### Task prompt
Print exactly and only the lines that run from the one containing "Image resolution: width=327" through the end of the material, please, omitting pictures.

### Data extracts
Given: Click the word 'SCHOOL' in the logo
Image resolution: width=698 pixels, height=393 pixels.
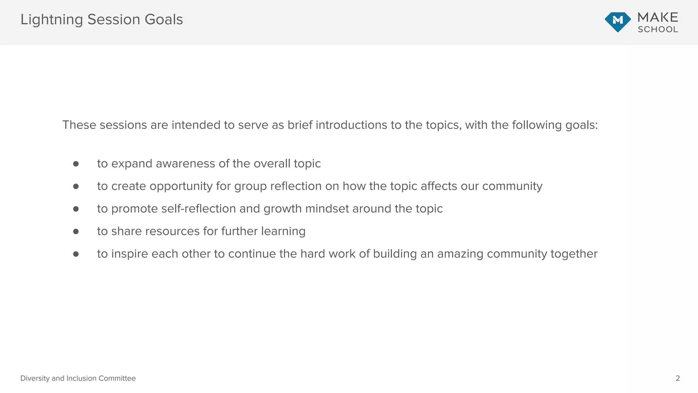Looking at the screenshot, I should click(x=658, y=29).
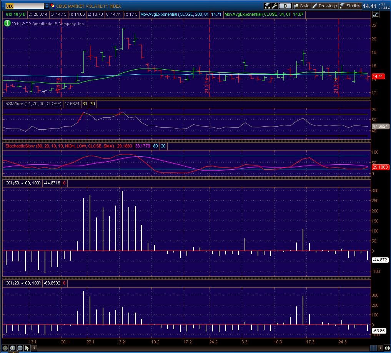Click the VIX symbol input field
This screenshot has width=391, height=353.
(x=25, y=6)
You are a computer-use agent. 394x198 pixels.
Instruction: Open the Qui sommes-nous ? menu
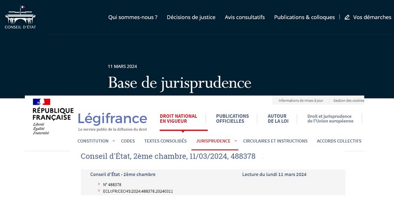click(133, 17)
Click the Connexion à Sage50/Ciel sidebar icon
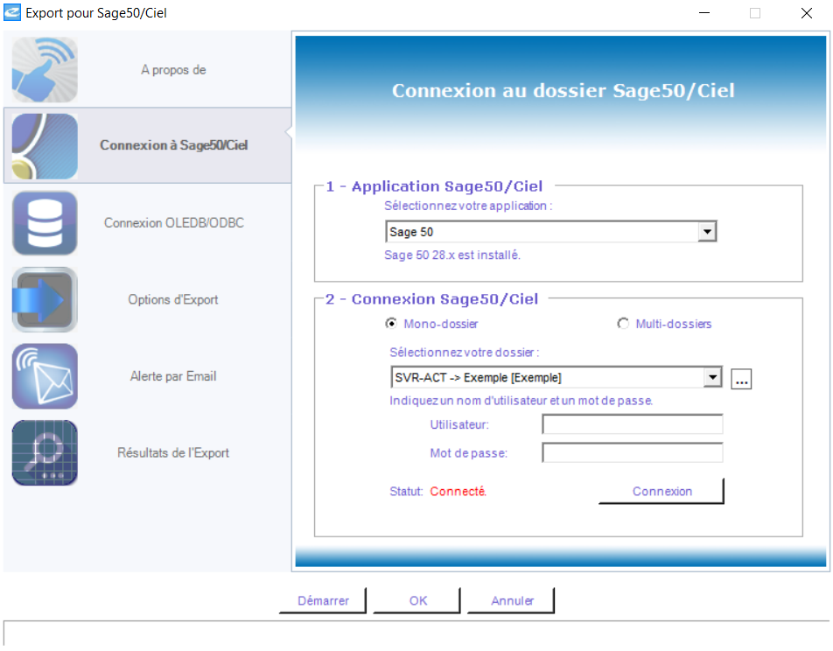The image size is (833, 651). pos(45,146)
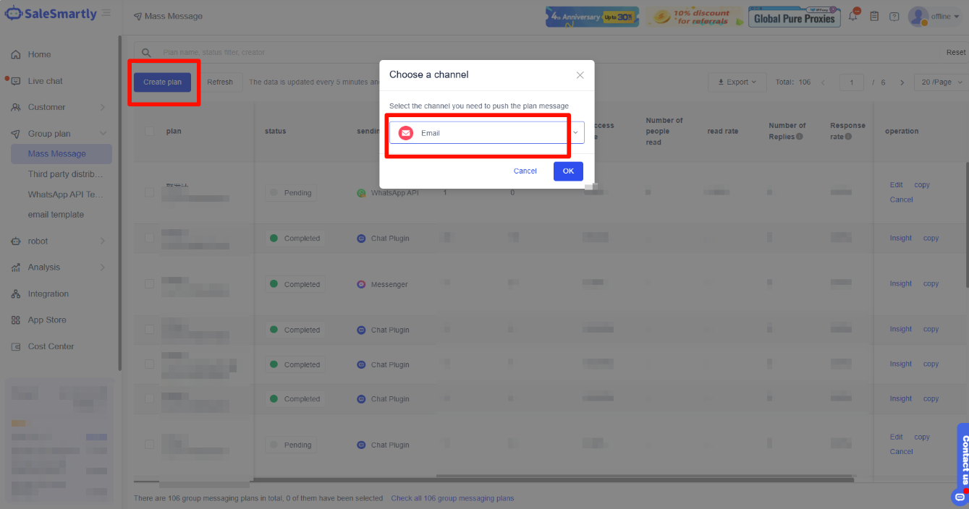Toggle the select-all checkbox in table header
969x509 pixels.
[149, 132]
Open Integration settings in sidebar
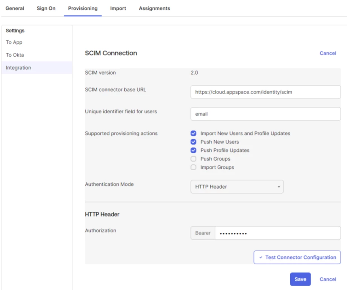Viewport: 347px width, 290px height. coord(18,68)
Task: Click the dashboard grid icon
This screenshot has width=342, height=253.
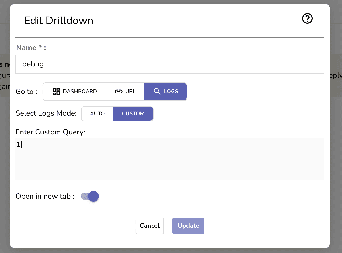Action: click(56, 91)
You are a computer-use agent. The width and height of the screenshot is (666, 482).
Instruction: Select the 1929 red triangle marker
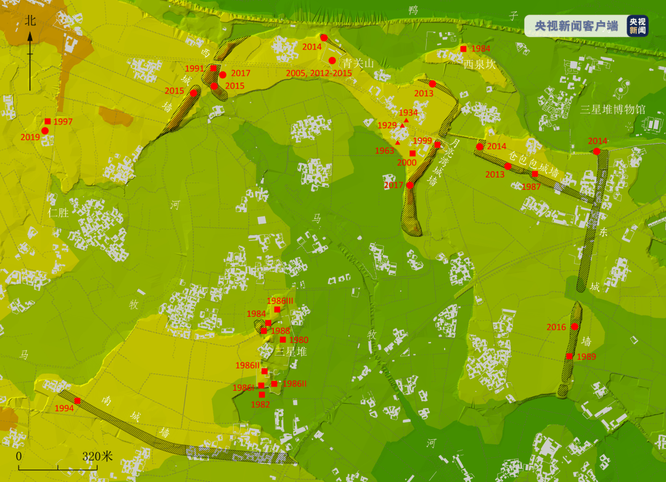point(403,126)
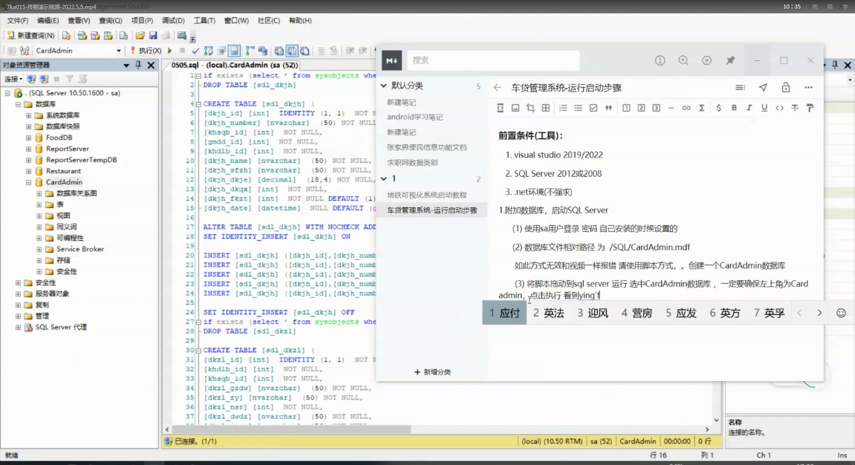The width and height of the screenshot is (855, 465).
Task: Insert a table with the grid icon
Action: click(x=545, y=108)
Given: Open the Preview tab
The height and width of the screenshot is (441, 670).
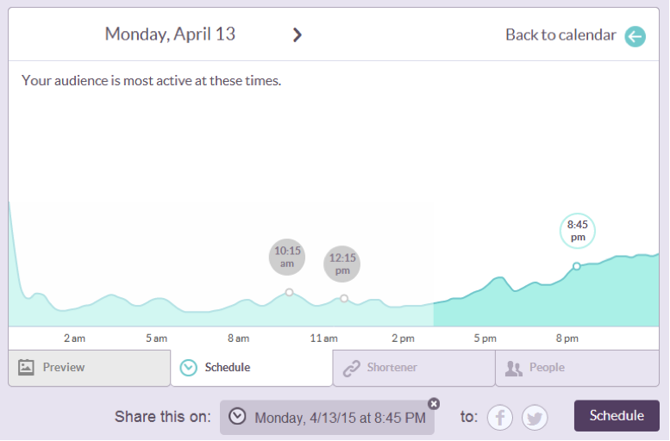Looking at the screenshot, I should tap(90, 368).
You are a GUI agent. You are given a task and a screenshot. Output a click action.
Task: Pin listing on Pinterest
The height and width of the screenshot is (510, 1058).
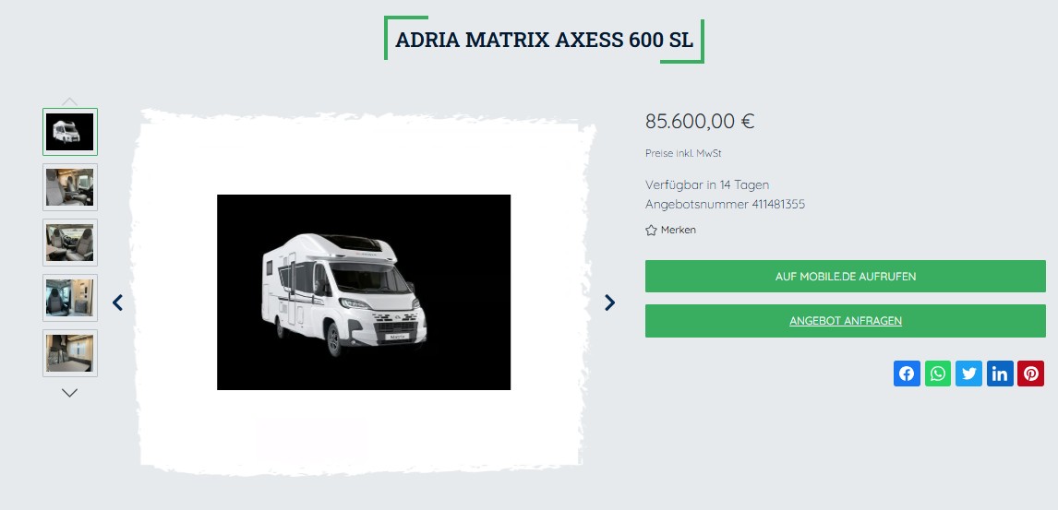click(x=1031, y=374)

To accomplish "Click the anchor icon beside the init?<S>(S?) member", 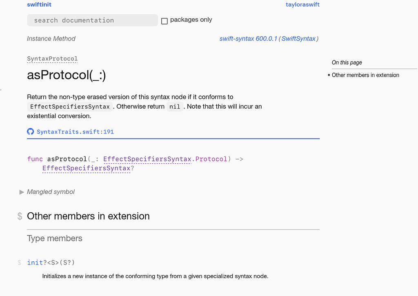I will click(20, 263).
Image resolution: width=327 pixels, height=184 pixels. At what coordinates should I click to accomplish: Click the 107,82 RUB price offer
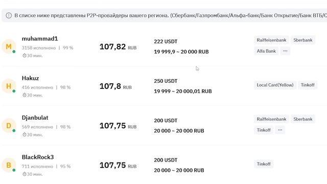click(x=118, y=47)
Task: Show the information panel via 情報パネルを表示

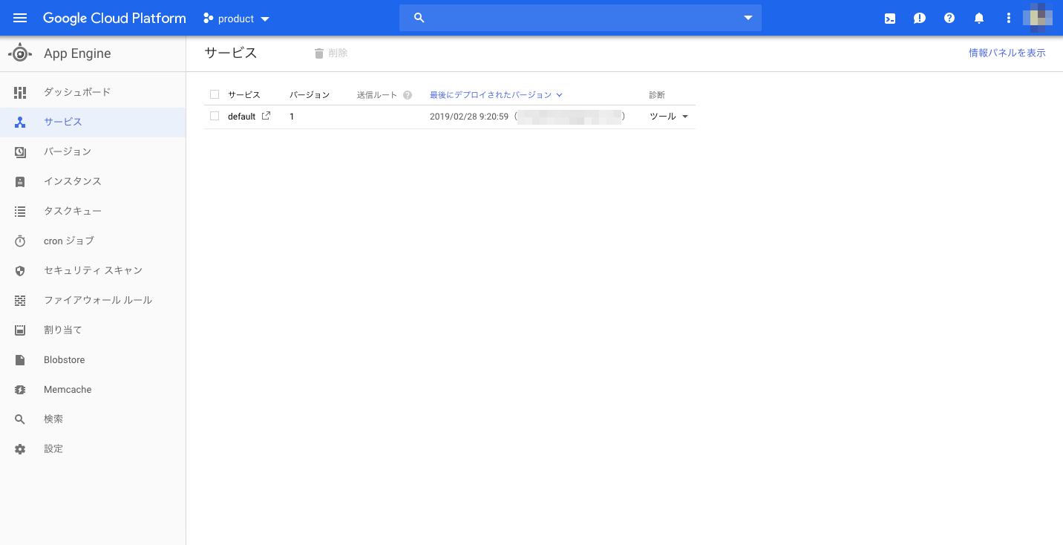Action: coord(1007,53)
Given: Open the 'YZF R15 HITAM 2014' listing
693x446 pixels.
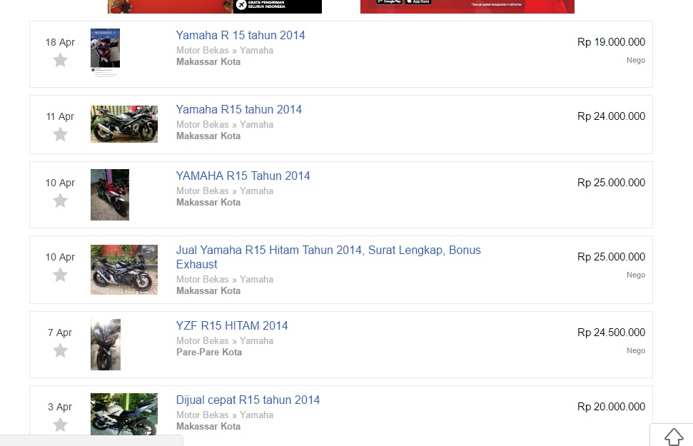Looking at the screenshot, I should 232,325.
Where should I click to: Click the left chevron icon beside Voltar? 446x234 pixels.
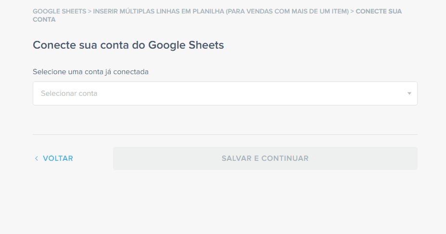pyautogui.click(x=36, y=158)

### Response to the exercise
Image resolution: width=327 pixels, height=184 pixels. At what coordinates should I click to accomplish: Click the 107,82 RUB price offer
click(x=118, y=47)
Task: Show the information panel via 情報パネルを表示

Action: coord(1007,53)
Given: Open the 'YZF R15 HITAM 2014' listing
693x446 pixels.
Looking at the screenshot, I should 232,325.
Where should I click to: Click the left chevron icon beside Voltar? 446x234 pixels.
pyautogui.click(x=36, y=158)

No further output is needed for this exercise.